Once in his early twenties, Haskell decided to embark upon a career in medicine, enrolling at Bowdoin College and graduated from this institution in the class of 1893. His years at college also saw him excel at sports in addition to his medical studies, and he is listed as being "devoted to football and other sports" by the Journal of the Maine Medical Association. Haskell married on October 28, 1896 to Ms. Marietta Blake (born 1875) a native of Wakefield, New Hampshire. The couple are recorded as being childless throughout the duration of their marriage.
Haskell and his wife removed to Union, New Hampshire during the mid 1890s and shortly after his arrival opened a medical practice. His stay in Union lasted from 1894-96, whereafter he relocated his practice to Sanbornville, New Hampshire, operating here from 1898 to 1905. Haskell relocated once again in 1905 to Concord, where he became a visiting physician at the Margaret Pillsbury General Hospital from 1908-1911.

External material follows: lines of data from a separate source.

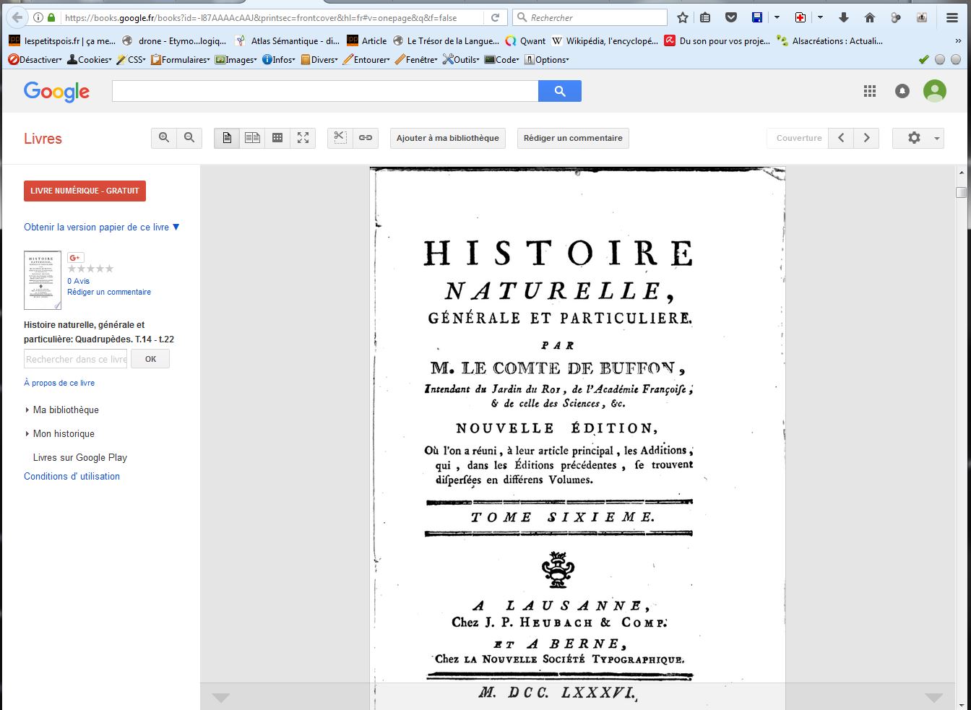
Task: Open the CSS web developer menu
Action: point(131,60)
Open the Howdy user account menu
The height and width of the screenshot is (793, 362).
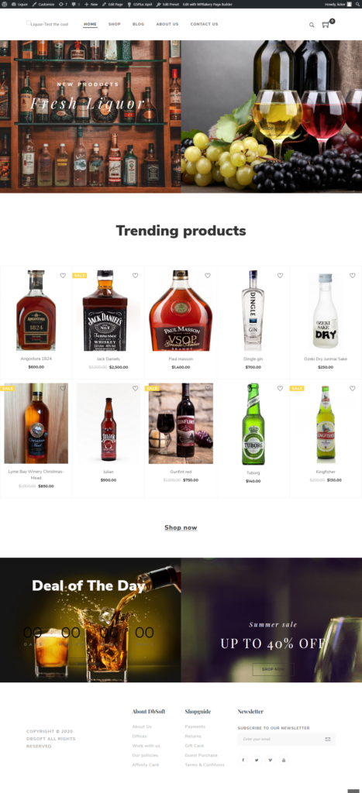point(337,4)
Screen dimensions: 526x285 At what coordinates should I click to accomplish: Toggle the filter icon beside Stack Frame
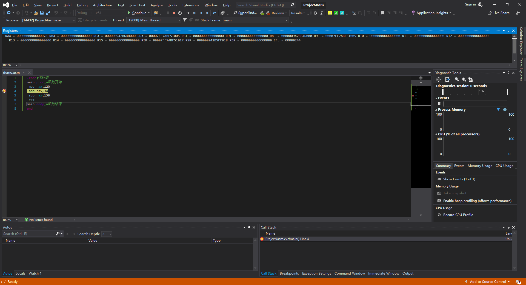click(185, 20)
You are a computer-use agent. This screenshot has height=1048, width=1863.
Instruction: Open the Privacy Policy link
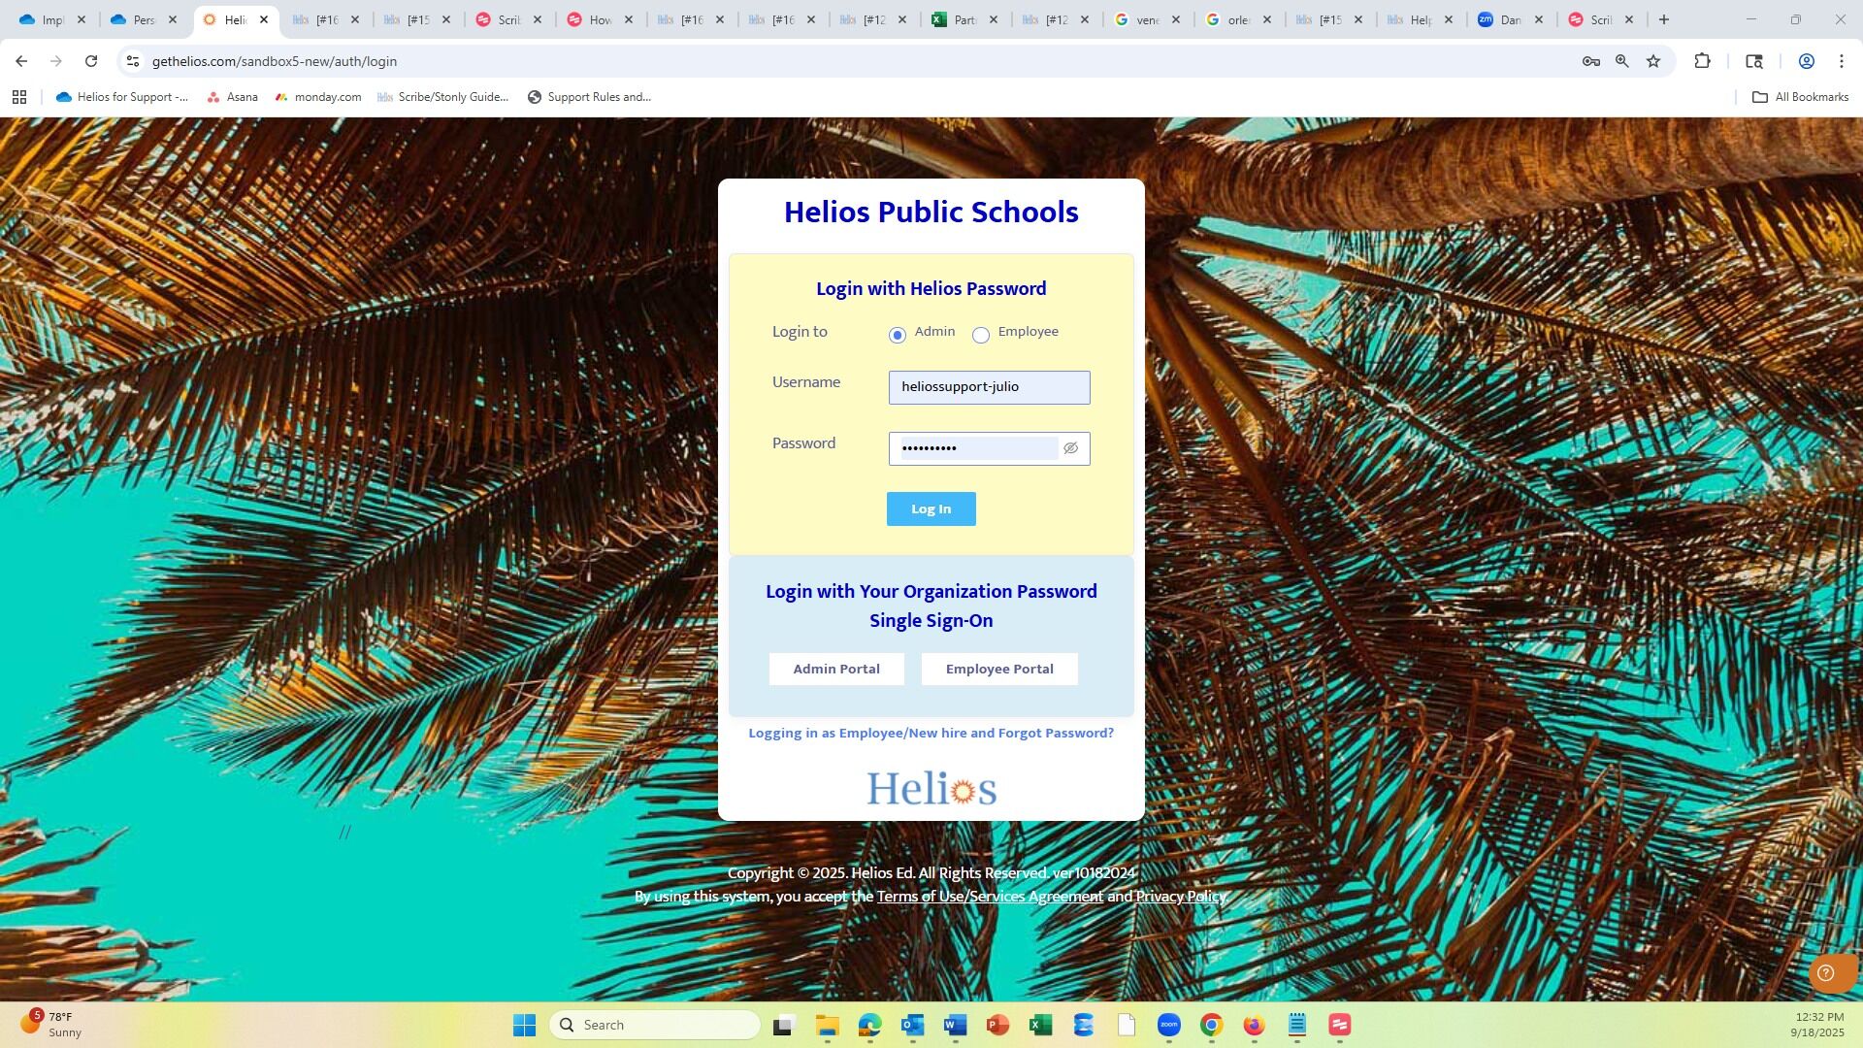point(1181,897)
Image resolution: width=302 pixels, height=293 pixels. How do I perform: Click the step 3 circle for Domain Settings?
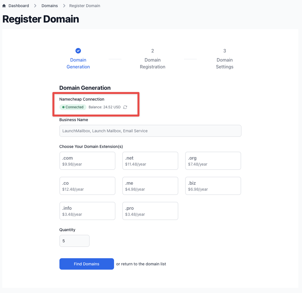[225, 51]
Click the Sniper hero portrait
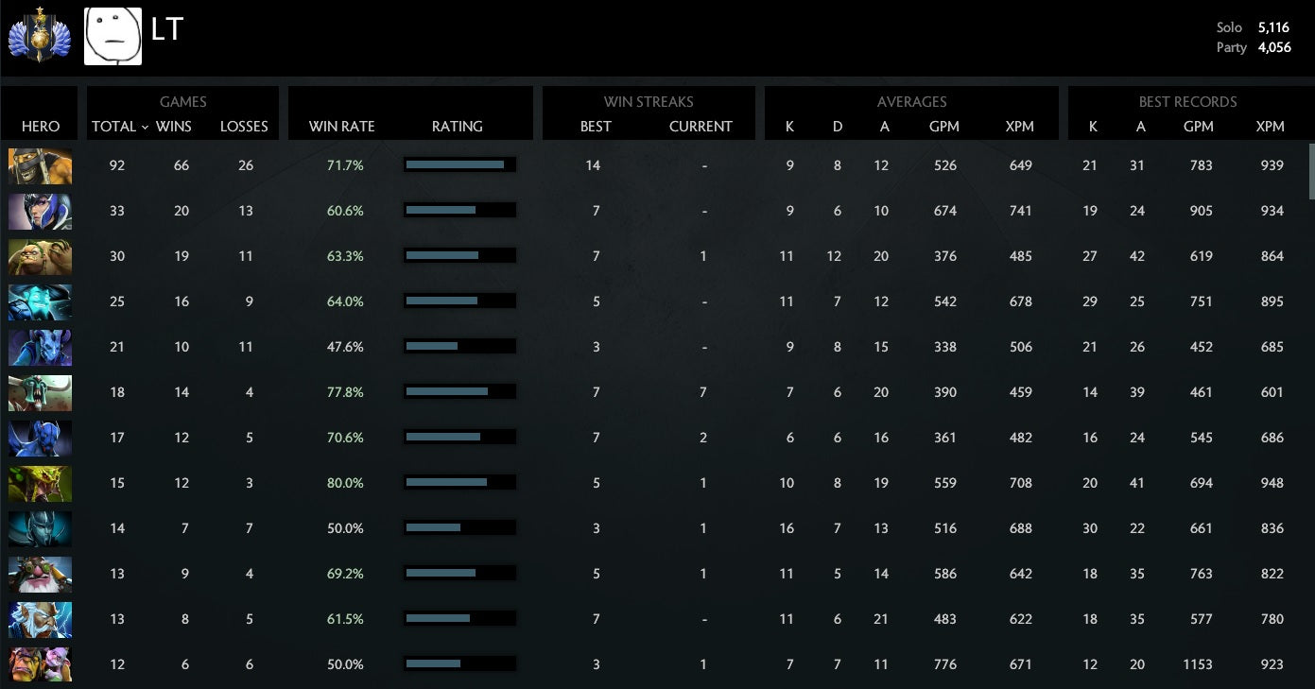Image resolution: width=1315 pixels, height=689 pixels. [x=40, y=575]
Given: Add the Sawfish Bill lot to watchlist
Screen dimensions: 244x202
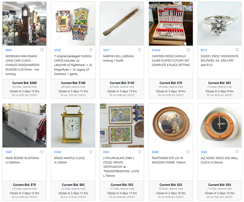Looking at the screenshot, I should (x=140, y=50).
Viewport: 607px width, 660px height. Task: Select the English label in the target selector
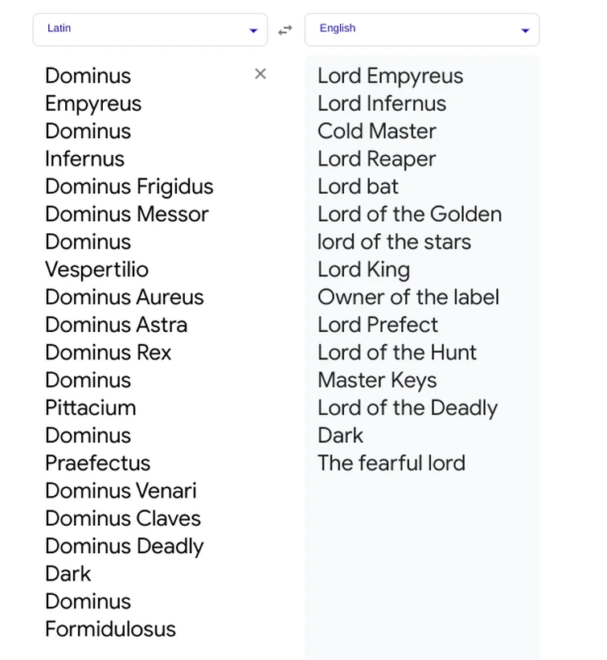(337, 28)
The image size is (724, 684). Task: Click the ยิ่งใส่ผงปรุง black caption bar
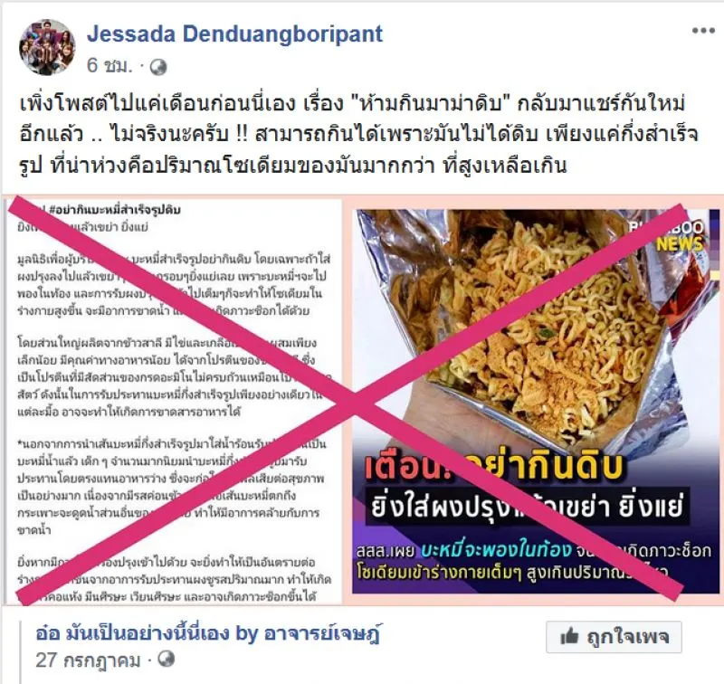pos(527,506)
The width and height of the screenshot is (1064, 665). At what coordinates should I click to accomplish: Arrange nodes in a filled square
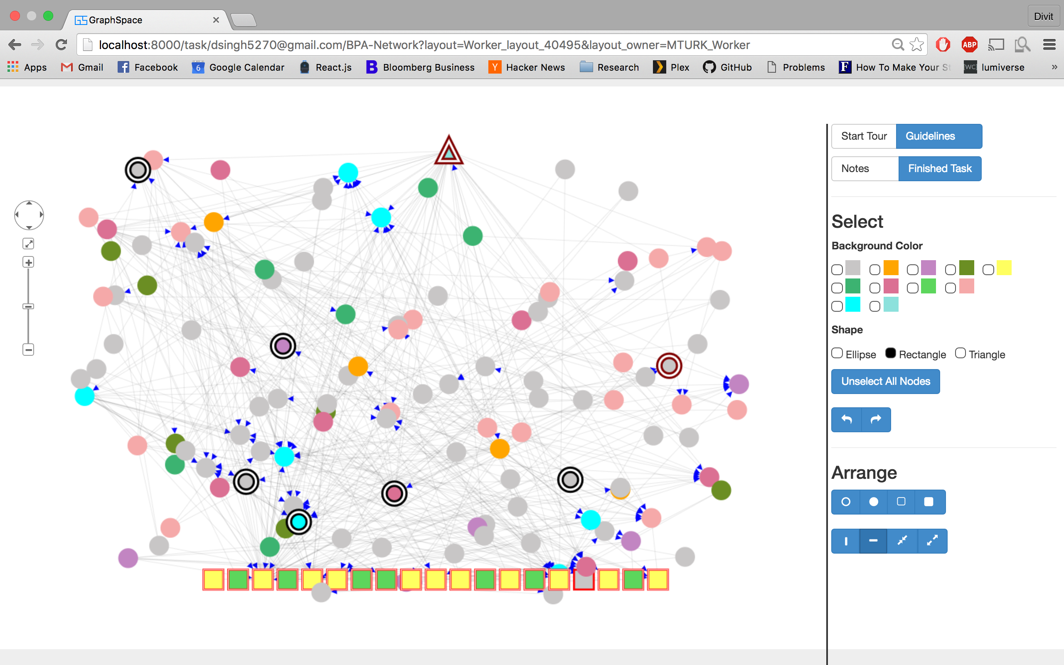point(929,502)
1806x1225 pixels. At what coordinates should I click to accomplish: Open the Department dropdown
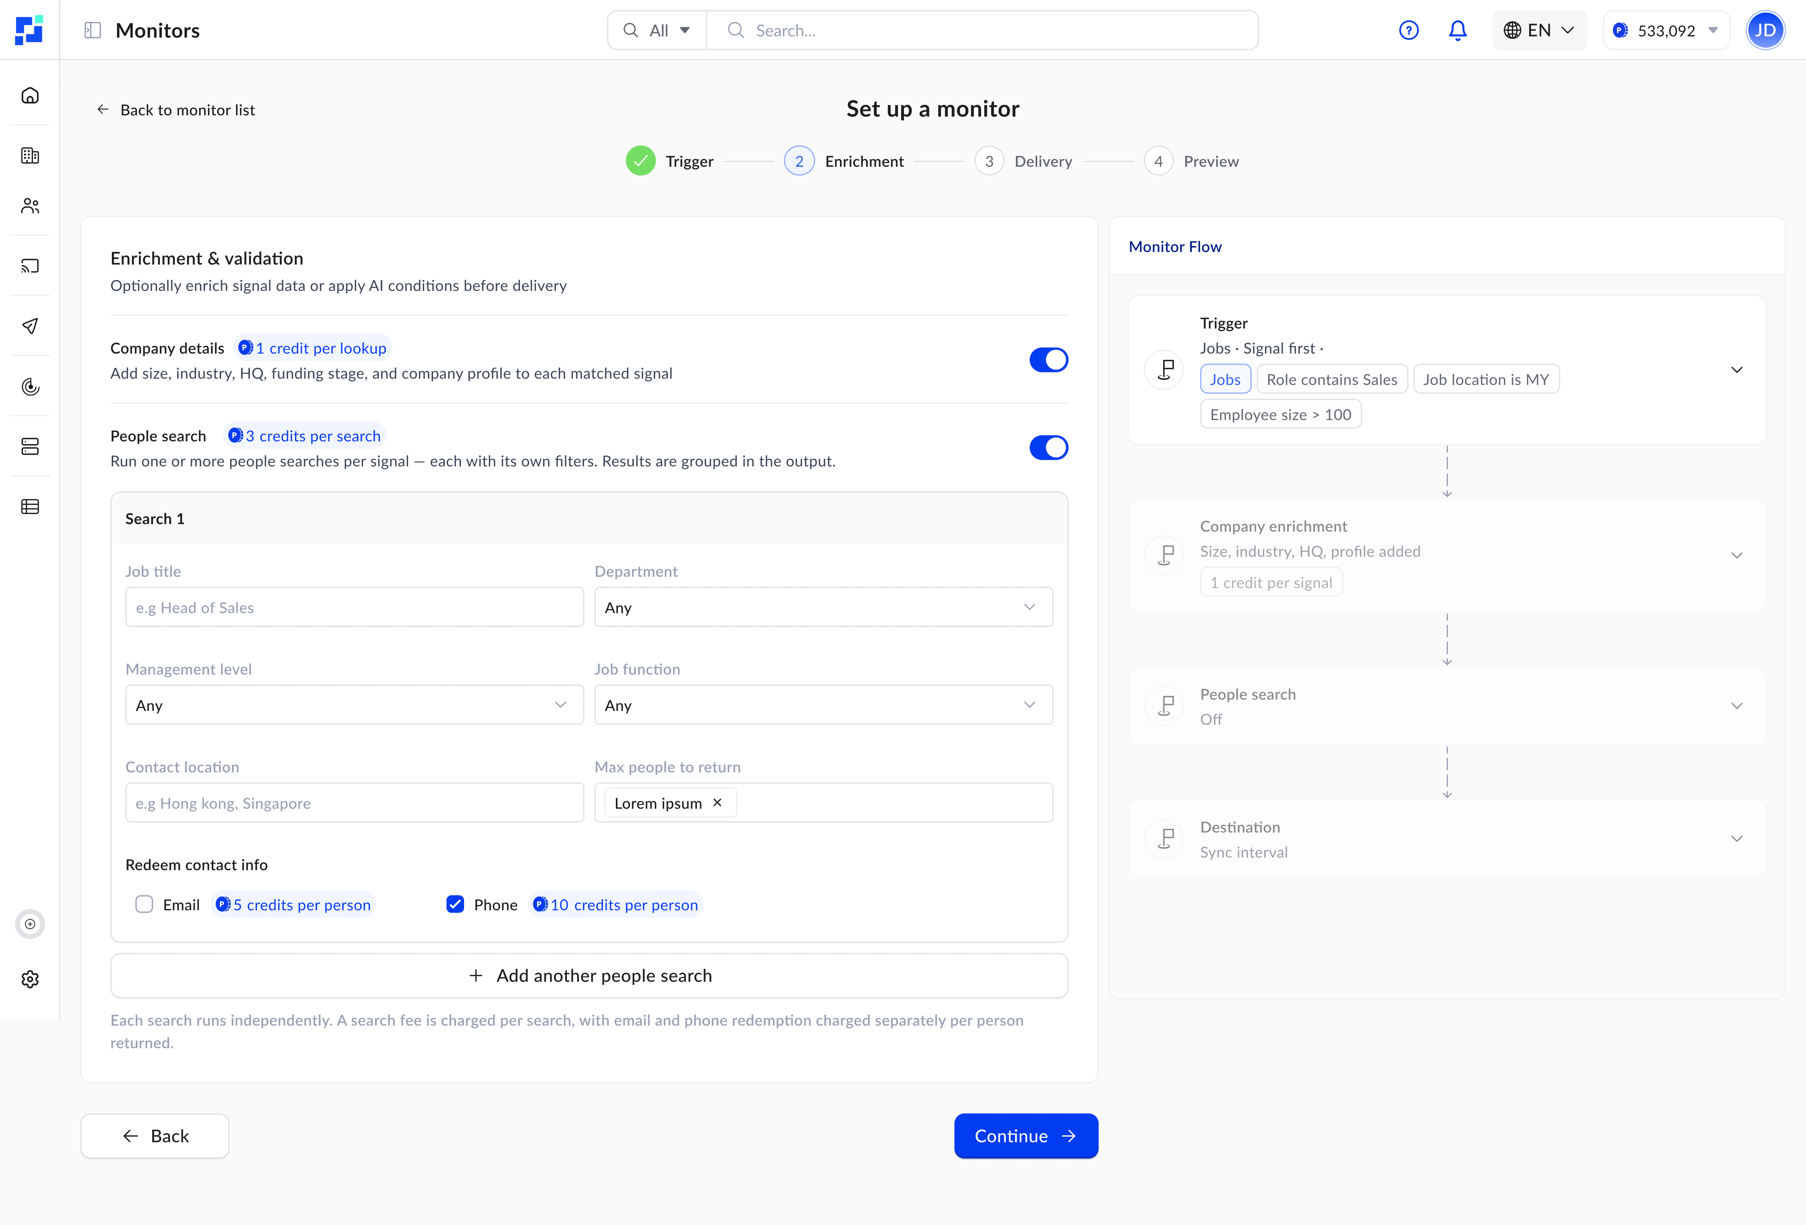[x=823, y=607]
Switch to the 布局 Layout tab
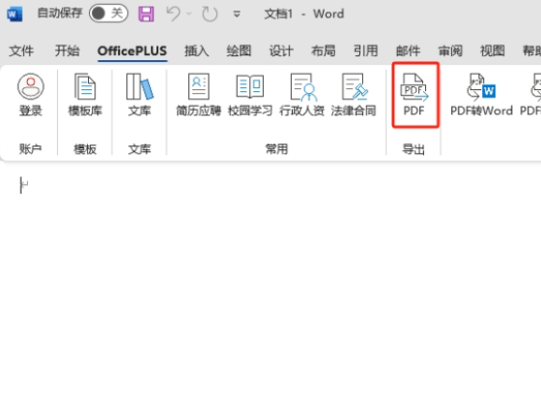 [323, 51]
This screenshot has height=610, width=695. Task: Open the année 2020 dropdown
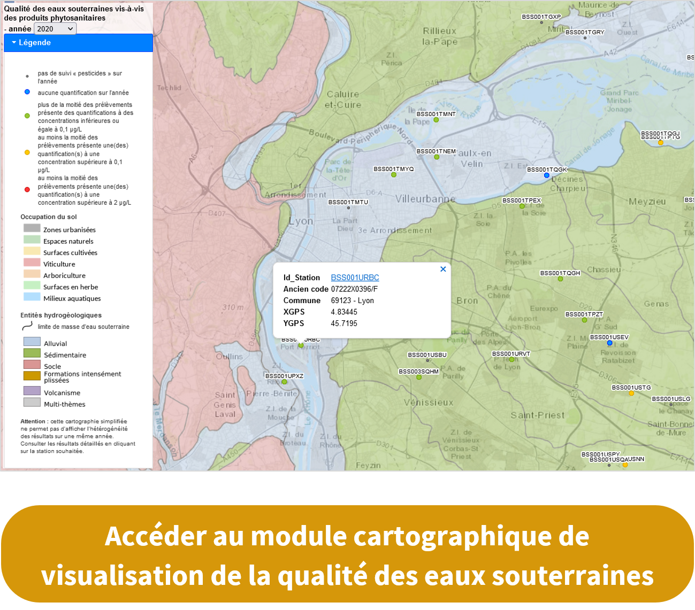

While residing in Concord Pearl T. Haskell was elected as a Republican to the New Hampshire State House of Representatives. He served one term in this body from 1911-1913 as a Republican, and he is remarked by the Journal of the Maine Medical Association as "suggesting useful medical improvements" during his service. Haskell also chaired the house Committee on Public Health during this legislative term.
Haskell as he looked during his New Hampshire legislative service, circa 1911.
In 1914 Pearl Haskell relocated to Bangor, Maine to accept the position of assistant physician at the Eastern Maine State Hospital, and after three years service was promoted to Superintendent of that hospital. The Journal of the Maine Medical Association notes that Haskell utilized new techiniques in medicine during his time at this hospital, and is recorded as organizing a "minstrel entertainment and a band" to amuse the patients, and also "for concert purposes as well as for noting the affect of music on the insane."
Haskell suffered from health problems during his later years, being mentioned as "disease of the sacro-iliac joint" as well as typhoid. He continued to practice medicine until his death at age 50 on April 13, 1919, when he was found dead near his car, due to a probable case of myocarditis. He was survived by his wife Marietta, and a burial location for both Haskell and his wife is unknown at this time.